One way is through the mother-baby retail chains, such as Babemax and Kidswant, spreading across the country. These types of stores emerged about a decade ago, mostly near hospitals with big maternity wards, and now account for half of all formula sales.

Capturing those families will be crucial. With the relaxation of China's one-child policy, Reckitt Benckiser anticipates about 20 million babies being born annually, which could trigger an annual growth rate of at least 7 per cent in the infant-formula category during the next five years, said spokesman Patty O'Hayer.
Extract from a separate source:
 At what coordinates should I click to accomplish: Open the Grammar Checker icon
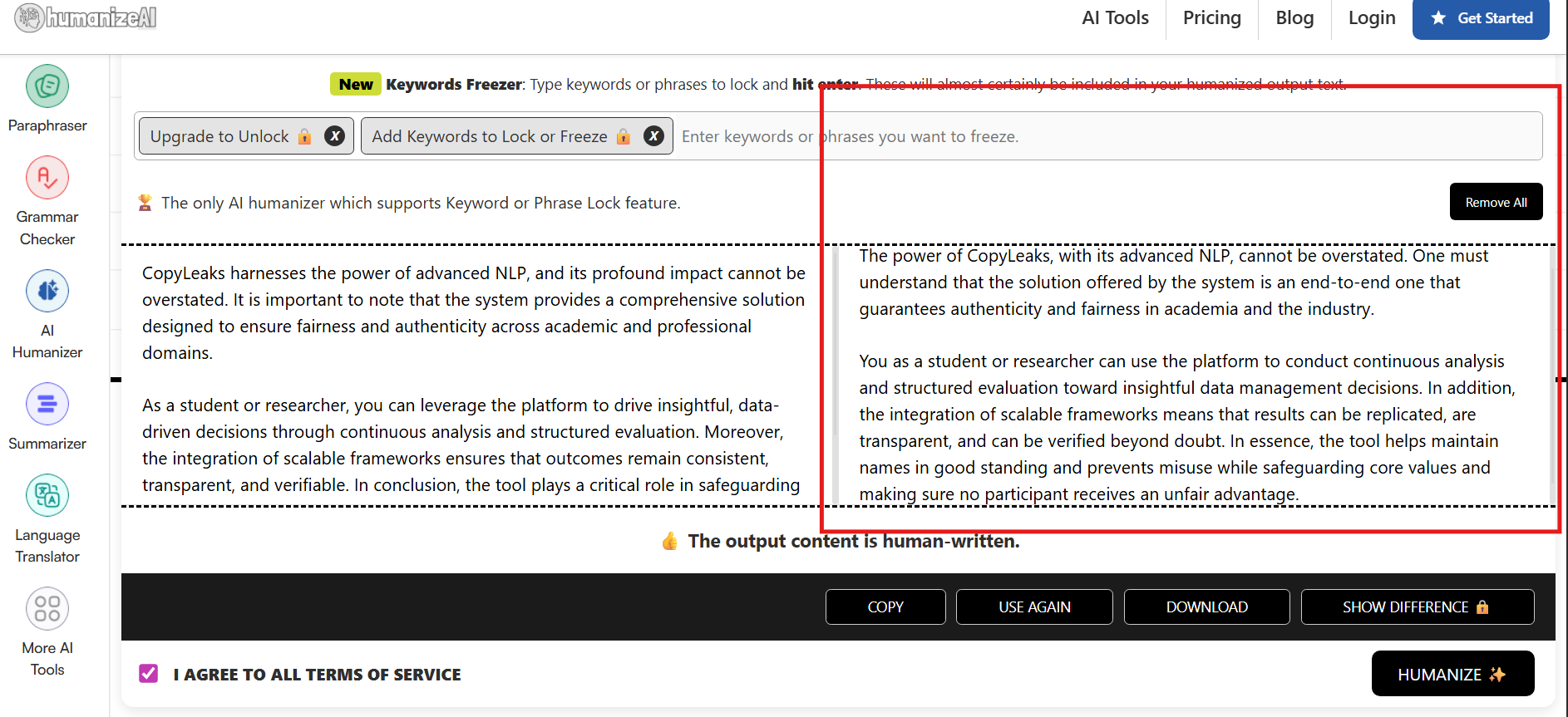(47, 178)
The company bought Mead Johnson for US$16.6 billion last year, and its Enfa and Enfinitas brands were approved for sale. Asia generated half of the Enfa lineup's US$3.7 billion in sales for 2016.

Nestle, the world's biggest food company, is reassessing its sales strategy in China, said business executive officer Binu Jacob overseeing the infant-nutrition business in the region. The Vevey, Switzerland-based company generated about 7 per cent of its revenue in the Greater China region in 2016. Its best-selling baby-formula products in China include Illuma and S-26.

"We see opportunity in the low-tier cities of China. We are also reviewing our portfolio to see what products are more relevant to capture this opportunity."

Danone, the No. 2 seller in China, is bolstering its direct-to-consumer e-commerce business, said Ms Bridgette Heller, executive vice-president of the company's early life nutrition unit division. Its best-selling products in China include the Nutricia line.

The Paris-based company wants to deploy technology such as laser printing to make tampering more difficult and QR codes to ensure traceability of a product back to the factory - moves intended to assure Chinese parents concerned about food safety.

"This legislation is really welcomed by us and leaders in the industry because it does represent a move forward in protecting consumers and giving them higher confidence and a higher peace of mind," Ms Heller said. "China will have greater oversight of the products that are coming onto its market."